■ REQUIRED WORK ■
Starting at the line containing "The width and" and ending at the line containing "Given: Click the", print every line of the material below exactly, both ends included, and stop there.

■ EXCERPTED DATA ■

'''

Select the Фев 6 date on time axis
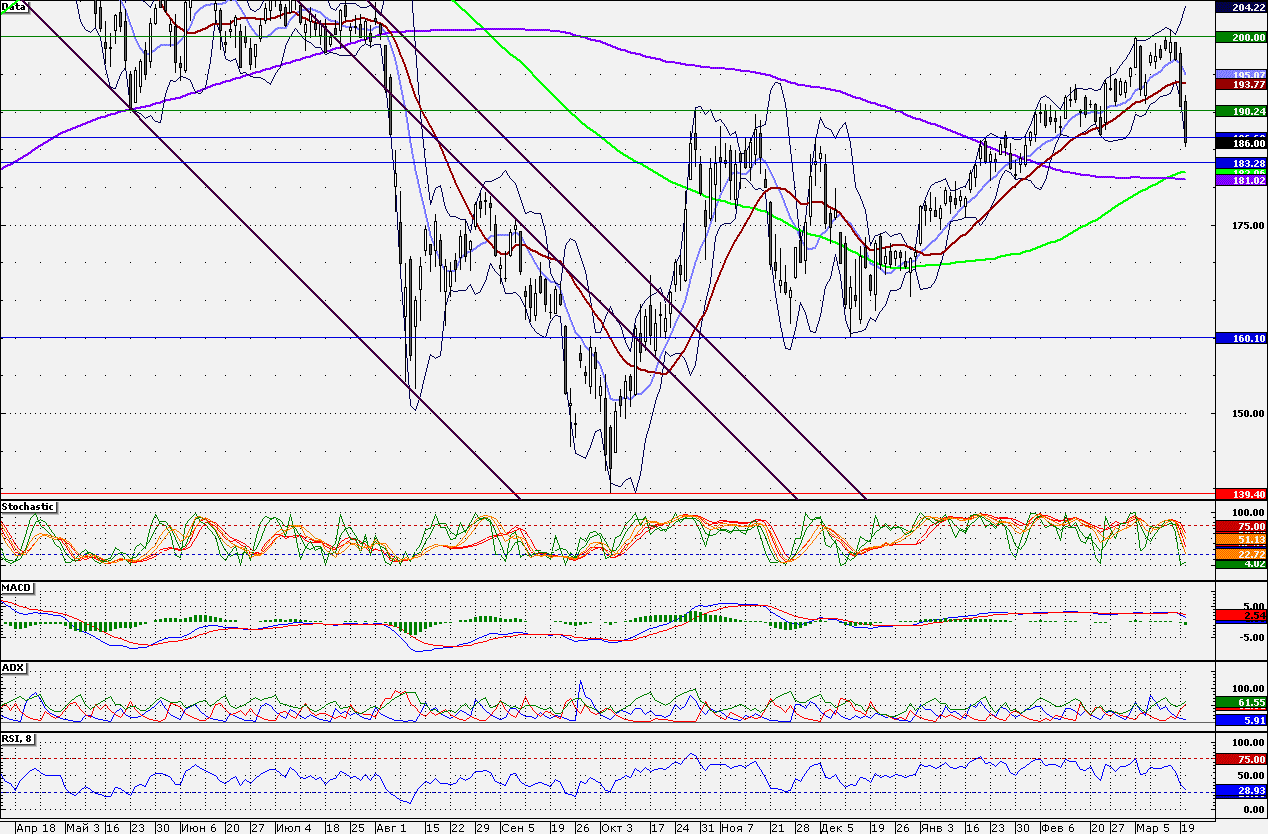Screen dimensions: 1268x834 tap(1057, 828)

'''
'''

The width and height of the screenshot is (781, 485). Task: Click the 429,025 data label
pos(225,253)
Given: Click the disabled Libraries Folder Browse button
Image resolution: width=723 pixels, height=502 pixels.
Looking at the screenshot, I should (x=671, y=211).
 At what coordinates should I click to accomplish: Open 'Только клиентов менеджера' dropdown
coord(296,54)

'''

■ YOUR RESPONSE ■
The width and height of the screenshot is (781, 485). Task: Click the 429,025 data label
pos(225,253)
Given: Click the disabled Libraries Folder Browse button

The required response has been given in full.